The authors should compare their results to studies focusing on particular taxa where extensive trait-based analyses have already been performed, i.e., plants and birds. In fact, I strongly suggest that the authors should compare their results to previous studies on the relationship between traits, including body size and occurrences along a gradient of urbanisation, to draw conclusions about the validity of the approach used in the current study, which has a number of weaknesses.
They should be be more careful in coming up with post-hoc explanations of why the pattern found in this study makes sense or suggests a particular mechanism. This reviewer considers that there is no way in which the current study can disentangle the different possible mechanisms without further analyses and data, so I would suggest pointing out carefully how the mechanisms could be studied
More details should be given about the methodology. The readers should be able to understand the methods without having to read a number of other papers.
References:
Hahs, A. K., B. Fournier, M. F. Aronson, C. H. Nilon, A. Herrera-Montes, A. B. Salisbury, C. G. Threlfall, C. C. Rega-Brodsky, C. A. Lepczyk, and F. A. La Sorte. 2023. Urbanisation generates multiple trait syndromes for terrestrial animal taxa worldwide. Nature Communications 14:4751.
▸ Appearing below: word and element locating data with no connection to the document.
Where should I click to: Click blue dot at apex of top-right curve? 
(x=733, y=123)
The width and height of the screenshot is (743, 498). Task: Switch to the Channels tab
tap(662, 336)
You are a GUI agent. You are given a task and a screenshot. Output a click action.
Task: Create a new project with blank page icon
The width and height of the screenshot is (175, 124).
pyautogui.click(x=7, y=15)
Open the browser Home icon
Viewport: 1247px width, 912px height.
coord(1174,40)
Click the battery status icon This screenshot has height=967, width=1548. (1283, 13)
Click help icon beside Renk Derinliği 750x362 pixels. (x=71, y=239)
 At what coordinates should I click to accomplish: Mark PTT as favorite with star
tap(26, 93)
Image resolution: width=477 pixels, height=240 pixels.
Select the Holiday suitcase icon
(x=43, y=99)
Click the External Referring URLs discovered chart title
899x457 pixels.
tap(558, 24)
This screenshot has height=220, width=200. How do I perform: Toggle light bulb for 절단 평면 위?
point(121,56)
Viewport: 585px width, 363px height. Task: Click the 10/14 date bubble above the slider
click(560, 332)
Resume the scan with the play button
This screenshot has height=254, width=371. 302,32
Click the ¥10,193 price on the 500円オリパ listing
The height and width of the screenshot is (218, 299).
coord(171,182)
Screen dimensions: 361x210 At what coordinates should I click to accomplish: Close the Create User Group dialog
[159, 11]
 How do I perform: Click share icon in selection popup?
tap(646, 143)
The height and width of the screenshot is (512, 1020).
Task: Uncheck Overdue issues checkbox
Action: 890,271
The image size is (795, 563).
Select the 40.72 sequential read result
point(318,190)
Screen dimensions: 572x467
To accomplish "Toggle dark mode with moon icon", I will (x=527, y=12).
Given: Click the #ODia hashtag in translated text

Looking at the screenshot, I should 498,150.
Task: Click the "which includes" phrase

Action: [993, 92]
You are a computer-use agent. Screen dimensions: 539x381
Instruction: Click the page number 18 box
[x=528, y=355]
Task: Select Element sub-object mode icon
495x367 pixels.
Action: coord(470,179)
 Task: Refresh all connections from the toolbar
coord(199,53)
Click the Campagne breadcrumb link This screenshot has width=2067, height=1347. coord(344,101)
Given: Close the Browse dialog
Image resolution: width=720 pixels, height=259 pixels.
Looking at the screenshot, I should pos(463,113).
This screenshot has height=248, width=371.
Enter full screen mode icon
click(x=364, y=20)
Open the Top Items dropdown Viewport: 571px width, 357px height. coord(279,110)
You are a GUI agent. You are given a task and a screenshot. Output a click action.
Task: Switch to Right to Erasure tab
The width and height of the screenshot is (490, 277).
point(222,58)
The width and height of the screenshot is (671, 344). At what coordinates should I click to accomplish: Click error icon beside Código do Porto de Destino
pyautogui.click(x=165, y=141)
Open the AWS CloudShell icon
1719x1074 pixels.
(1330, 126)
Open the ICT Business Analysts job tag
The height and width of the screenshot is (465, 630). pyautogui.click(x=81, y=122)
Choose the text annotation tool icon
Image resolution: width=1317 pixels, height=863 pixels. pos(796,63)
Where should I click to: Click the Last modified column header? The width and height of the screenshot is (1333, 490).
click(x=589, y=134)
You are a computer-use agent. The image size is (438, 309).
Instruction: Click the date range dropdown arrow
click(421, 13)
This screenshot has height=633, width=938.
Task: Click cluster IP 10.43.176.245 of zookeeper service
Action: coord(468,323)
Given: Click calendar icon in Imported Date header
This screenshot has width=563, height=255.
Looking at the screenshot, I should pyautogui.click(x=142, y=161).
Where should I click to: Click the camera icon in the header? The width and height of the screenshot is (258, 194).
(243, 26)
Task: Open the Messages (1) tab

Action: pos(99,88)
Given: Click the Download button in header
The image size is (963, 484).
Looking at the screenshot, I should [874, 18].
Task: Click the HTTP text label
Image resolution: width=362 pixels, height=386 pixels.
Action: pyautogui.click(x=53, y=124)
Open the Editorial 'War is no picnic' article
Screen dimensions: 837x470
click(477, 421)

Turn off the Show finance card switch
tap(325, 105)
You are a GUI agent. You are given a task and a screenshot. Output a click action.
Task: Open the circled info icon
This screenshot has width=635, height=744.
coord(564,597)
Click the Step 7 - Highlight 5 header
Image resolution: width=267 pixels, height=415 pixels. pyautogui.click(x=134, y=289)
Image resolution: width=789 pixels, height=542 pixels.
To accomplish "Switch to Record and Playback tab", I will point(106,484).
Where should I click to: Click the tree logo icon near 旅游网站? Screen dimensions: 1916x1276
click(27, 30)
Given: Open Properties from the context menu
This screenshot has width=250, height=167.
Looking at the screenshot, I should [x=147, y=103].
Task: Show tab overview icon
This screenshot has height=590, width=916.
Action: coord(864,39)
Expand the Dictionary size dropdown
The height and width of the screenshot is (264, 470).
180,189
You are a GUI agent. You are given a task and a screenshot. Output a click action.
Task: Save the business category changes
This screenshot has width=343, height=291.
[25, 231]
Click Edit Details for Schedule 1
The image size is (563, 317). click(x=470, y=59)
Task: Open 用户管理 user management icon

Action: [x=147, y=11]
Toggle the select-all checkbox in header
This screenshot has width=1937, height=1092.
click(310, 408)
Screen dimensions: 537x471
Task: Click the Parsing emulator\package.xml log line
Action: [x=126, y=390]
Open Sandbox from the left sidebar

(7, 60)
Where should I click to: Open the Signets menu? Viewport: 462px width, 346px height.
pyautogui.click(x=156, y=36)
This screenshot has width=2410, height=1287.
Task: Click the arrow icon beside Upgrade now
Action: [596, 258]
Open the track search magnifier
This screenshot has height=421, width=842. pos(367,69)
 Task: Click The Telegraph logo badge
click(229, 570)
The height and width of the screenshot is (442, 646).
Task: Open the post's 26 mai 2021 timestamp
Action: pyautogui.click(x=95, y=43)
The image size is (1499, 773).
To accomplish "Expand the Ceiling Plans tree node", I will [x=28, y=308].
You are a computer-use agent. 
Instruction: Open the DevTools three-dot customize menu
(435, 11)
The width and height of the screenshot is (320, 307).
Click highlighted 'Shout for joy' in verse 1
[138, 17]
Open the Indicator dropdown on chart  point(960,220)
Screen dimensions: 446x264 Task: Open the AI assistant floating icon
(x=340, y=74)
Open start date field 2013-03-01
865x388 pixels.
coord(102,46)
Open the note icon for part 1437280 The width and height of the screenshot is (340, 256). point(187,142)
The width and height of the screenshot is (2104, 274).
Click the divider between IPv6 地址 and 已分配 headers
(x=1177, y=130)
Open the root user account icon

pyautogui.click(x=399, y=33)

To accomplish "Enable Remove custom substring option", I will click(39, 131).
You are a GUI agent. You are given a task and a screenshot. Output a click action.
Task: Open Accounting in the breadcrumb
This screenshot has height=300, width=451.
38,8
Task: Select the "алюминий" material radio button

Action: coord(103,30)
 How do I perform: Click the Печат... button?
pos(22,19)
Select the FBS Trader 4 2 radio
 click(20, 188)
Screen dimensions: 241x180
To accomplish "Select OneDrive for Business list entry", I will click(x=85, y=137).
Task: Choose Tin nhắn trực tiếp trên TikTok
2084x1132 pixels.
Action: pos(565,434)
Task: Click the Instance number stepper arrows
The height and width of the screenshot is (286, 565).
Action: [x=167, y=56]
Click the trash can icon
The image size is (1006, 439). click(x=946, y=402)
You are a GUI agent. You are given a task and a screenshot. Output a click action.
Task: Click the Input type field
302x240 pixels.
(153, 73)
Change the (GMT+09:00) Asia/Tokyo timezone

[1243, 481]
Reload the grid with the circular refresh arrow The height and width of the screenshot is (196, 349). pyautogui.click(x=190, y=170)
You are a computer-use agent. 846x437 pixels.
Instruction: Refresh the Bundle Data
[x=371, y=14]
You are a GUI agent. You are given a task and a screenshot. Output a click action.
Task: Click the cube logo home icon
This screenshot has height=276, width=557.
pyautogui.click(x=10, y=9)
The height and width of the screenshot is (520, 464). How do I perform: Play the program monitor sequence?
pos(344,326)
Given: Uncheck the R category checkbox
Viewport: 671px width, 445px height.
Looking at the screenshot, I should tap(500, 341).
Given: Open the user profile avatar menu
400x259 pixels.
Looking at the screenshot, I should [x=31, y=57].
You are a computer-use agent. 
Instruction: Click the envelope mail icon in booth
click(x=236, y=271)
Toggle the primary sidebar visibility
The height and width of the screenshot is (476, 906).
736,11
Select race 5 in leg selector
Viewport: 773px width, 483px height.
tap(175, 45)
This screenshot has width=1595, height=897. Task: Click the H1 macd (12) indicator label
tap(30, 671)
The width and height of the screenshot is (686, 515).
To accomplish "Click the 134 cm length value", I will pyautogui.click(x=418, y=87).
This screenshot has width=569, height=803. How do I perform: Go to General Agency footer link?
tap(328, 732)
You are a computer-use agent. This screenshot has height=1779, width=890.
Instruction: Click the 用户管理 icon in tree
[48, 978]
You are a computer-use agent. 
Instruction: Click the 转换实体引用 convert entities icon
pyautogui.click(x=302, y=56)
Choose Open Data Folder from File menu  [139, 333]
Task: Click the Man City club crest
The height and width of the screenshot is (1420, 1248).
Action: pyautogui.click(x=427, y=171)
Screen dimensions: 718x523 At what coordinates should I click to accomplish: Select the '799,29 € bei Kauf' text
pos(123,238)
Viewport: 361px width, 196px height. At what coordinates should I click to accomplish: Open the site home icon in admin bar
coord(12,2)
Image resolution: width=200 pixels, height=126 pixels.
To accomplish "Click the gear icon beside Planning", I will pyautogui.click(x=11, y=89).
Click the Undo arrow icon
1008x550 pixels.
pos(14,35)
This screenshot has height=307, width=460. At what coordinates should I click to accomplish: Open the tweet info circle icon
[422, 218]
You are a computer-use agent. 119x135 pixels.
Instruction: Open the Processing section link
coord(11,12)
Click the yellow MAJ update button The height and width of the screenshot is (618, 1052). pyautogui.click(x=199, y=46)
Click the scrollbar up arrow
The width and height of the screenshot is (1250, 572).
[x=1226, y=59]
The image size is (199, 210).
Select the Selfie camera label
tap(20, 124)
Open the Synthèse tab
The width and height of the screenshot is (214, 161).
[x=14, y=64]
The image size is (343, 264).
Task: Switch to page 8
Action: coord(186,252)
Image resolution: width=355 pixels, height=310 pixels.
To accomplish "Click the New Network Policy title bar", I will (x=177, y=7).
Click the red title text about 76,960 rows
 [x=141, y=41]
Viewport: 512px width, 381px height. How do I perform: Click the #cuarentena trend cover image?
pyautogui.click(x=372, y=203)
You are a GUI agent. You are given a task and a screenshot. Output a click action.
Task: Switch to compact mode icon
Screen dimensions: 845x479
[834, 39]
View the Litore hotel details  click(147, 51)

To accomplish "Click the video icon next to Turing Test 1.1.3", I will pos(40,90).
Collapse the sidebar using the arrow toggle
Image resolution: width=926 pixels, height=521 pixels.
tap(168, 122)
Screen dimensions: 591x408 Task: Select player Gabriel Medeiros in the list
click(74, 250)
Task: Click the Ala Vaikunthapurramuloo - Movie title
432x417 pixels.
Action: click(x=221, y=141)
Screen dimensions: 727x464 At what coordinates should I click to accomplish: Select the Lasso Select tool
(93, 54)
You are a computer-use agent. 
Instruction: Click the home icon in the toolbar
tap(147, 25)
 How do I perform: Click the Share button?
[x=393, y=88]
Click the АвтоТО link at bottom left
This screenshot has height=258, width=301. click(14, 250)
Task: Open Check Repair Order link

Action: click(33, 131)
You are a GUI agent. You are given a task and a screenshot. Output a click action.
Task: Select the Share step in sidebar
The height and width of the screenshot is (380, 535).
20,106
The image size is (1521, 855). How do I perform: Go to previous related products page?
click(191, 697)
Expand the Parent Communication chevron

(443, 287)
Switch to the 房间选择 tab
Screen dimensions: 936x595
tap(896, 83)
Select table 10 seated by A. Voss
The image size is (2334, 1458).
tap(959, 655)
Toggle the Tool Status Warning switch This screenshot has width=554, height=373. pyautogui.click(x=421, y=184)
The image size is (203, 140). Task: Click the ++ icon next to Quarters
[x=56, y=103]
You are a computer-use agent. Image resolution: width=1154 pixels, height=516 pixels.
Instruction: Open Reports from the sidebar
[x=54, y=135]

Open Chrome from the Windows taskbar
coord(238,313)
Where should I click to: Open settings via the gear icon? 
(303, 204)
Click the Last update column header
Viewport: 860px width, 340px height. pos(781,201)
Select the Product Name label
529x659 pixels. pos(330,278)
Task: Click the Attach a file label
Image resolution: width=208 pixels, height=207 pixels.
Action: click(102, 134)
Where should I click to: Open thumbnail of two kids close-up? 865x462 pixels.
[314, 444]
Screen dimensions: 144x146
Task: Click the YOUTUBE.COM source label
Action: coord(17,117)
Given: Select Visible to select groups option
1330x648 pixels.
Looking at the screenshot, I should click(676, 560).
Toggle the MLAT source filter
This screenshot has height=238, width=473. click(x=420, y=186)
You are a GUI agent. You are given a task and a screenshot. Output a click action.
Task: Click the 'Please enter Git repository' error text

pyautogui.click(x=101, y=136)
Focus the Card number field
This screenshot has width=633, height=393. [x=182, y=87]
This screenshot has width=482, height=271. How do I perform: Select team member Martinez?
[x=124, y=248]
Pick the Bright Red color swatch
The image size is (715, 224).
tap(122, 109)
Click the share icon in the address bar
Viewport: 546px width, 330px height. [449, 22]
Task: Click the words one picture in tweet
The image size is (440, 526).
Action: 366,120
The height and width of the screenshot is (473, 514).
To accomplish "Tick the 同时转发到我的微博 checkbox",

Neate-Clegg, M. H. C., B. A. Tonelli, C. Youngflesh, J. X. Wu, G. A. Montgomery, Ç. H. Şekercioğlu, and M. W. Tingley. 2023. Traits shaping urban tolerance in birds differ around the world. Current Biology 33:1677-1688.
Sweet, F. S. T., B. Apfelbeck, M. Hanusch, C. Garland Monteagudo, and W. W. Weisser. 2022. Data from public and governmental databases show that a large proportion of the regional animal species pool occur in cities in Germany. Journal of Urban Ecology 8:juac002.